-- Records for the task follows --

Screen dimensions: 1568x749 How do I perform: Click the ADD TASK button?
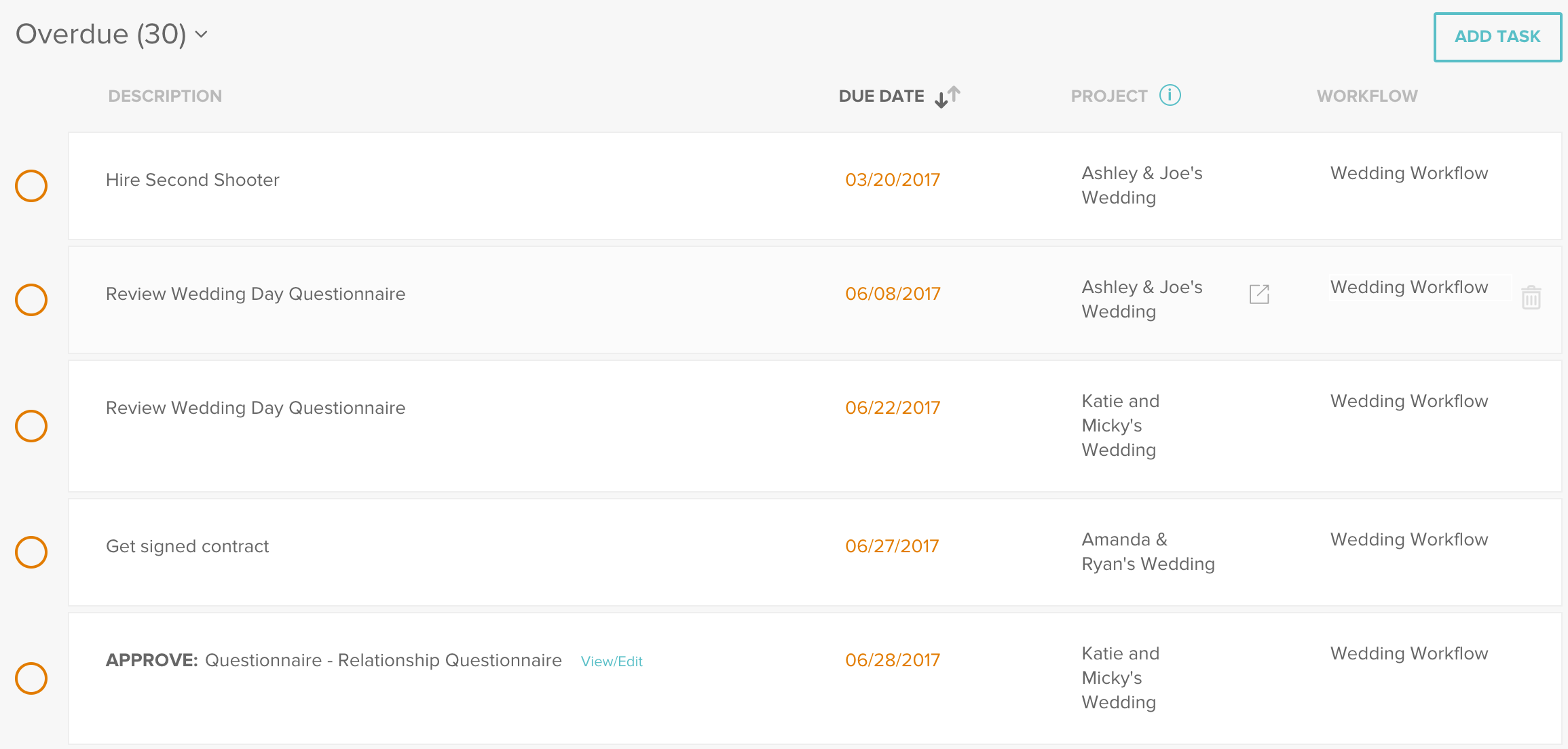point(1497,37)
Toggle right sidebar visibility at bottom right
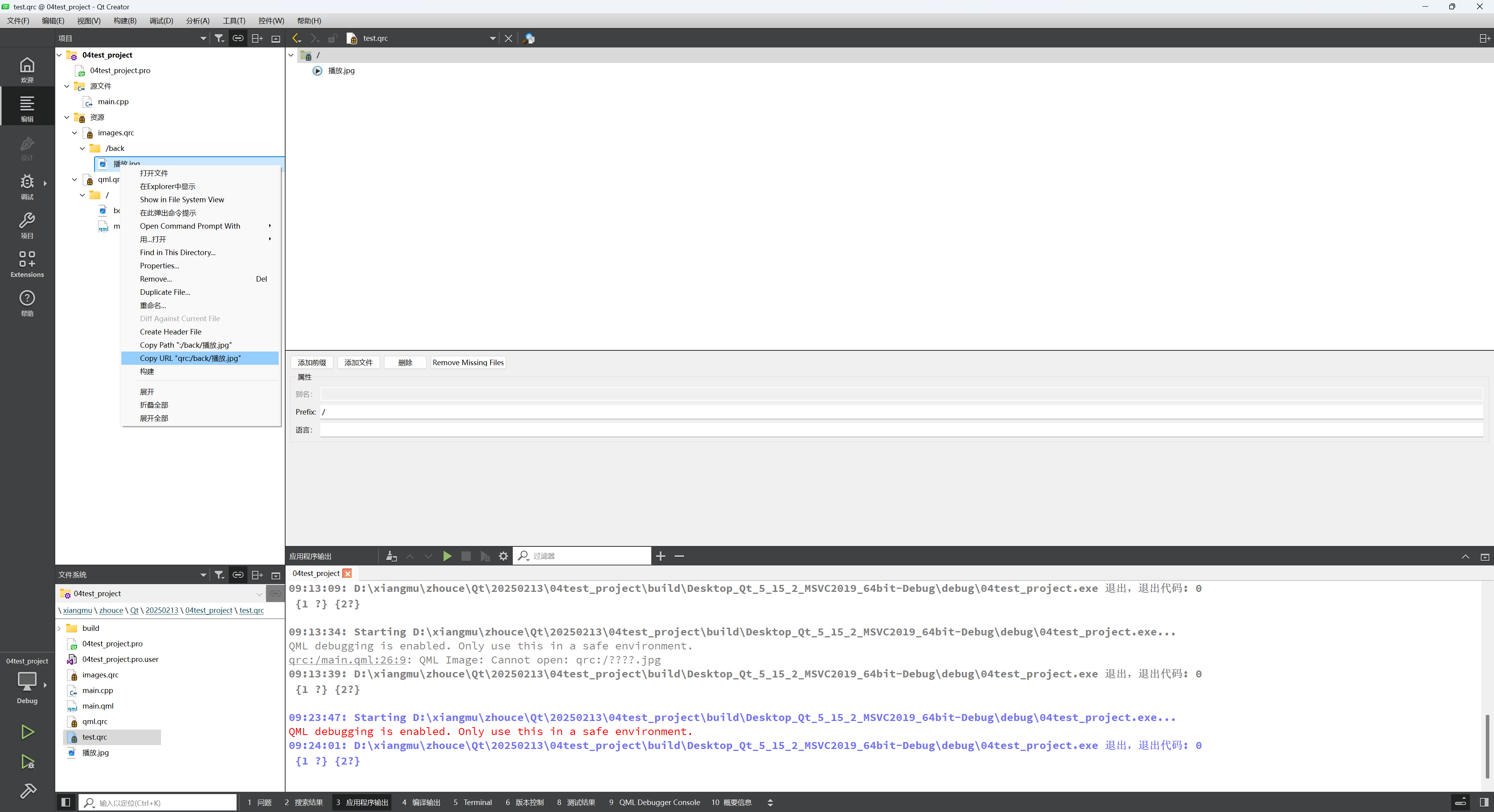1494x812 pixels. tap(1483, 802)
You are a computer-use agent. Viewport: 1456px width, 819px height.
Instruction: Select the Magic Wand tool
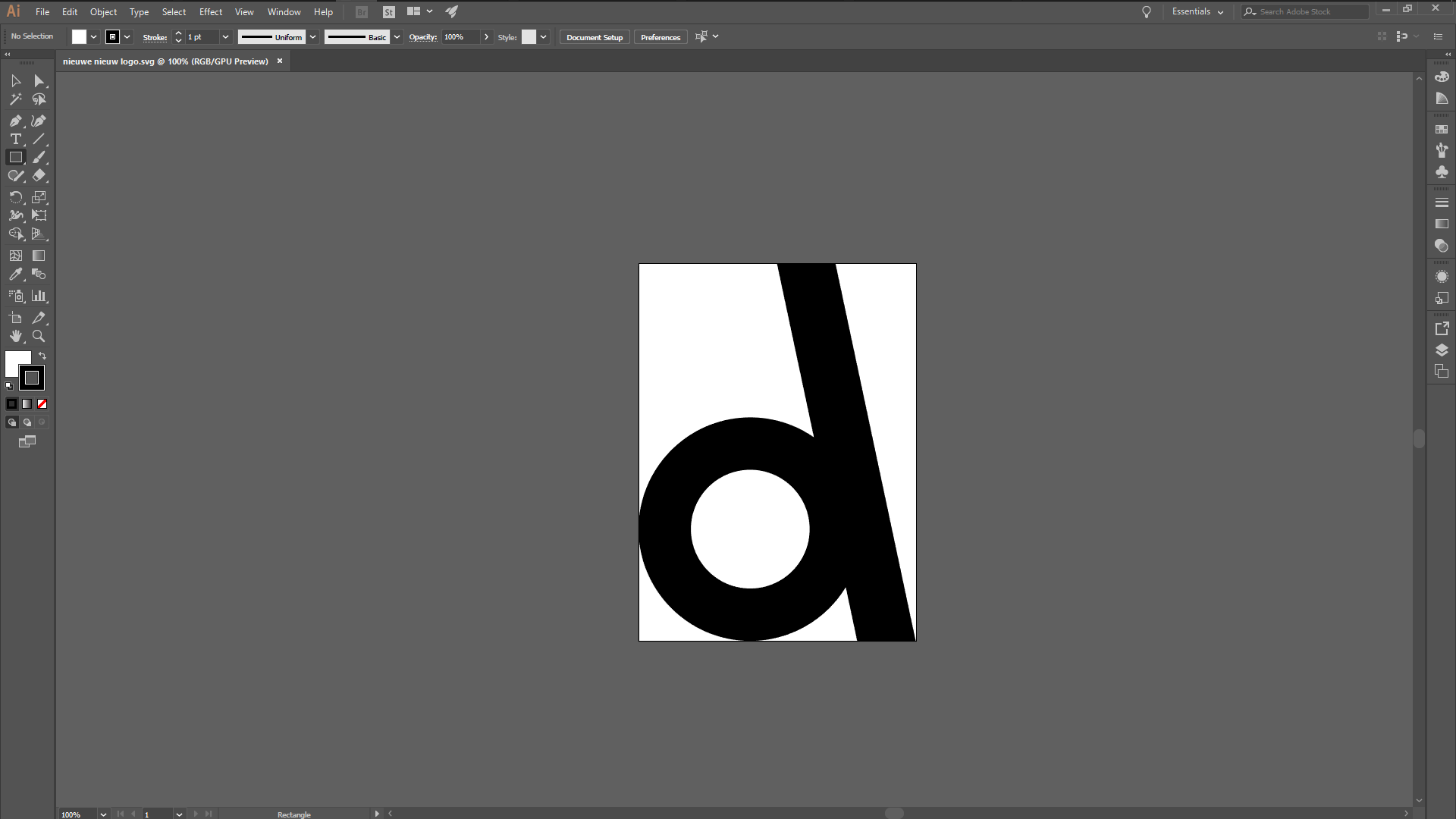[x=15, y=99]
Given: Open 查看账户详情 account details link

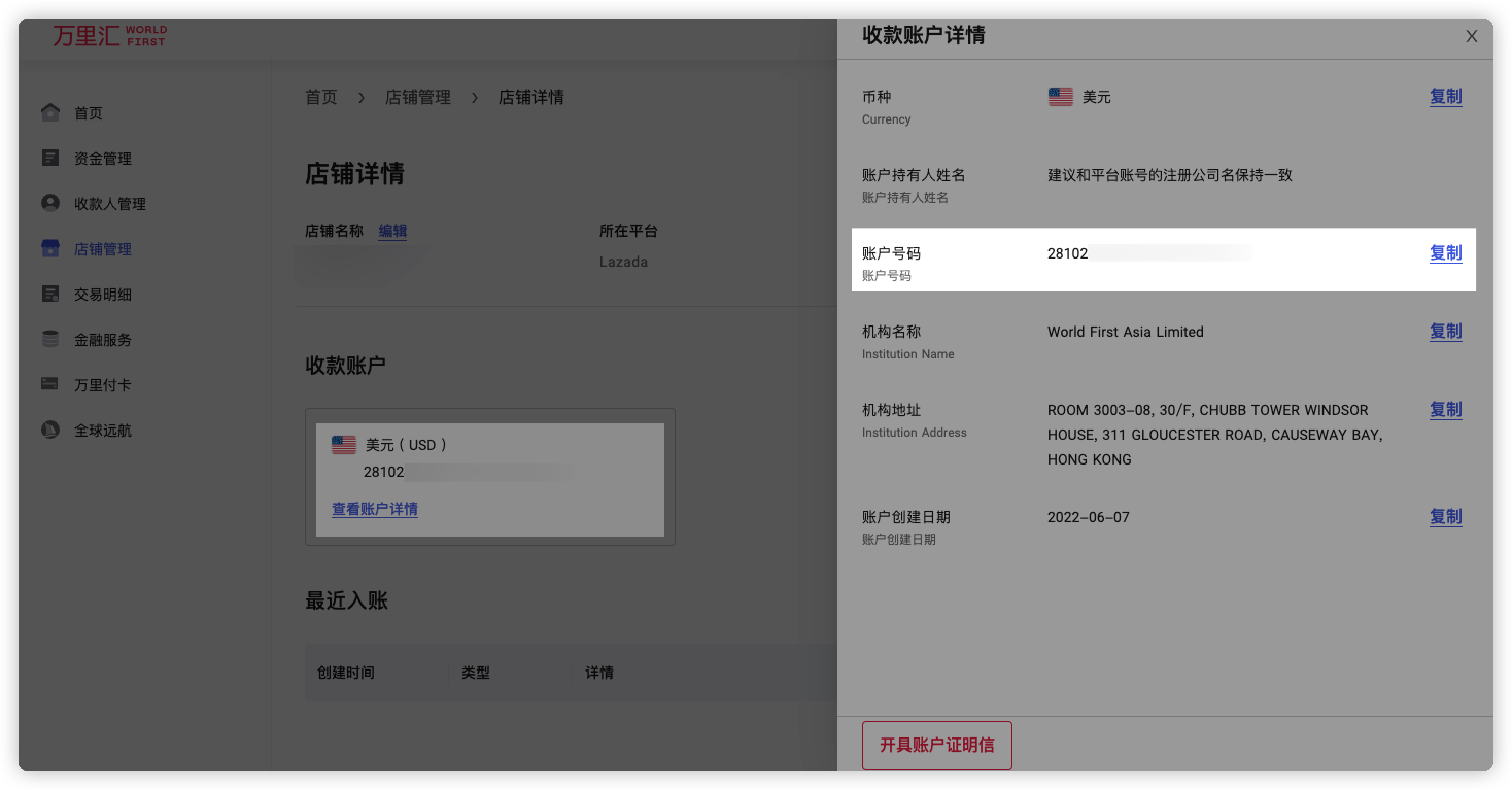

-- Records for the task concluded --

• _What the task requires_: Begin with the line containing "Toggle right sidebar" and end with the last line of the material above; return exactly those lines, both ends included, and omit all pictures.

• _Response area_:
Toggle right sidebar visibility at bottom right
1494x812 pixels. tap(1483, 802)
You are a computer-use agent. Viewport: 1456px width, 819px height.
Instruction: Select the Magic Wand tool
[x=15, y=99]
Given: Open 查看账户详情 account details link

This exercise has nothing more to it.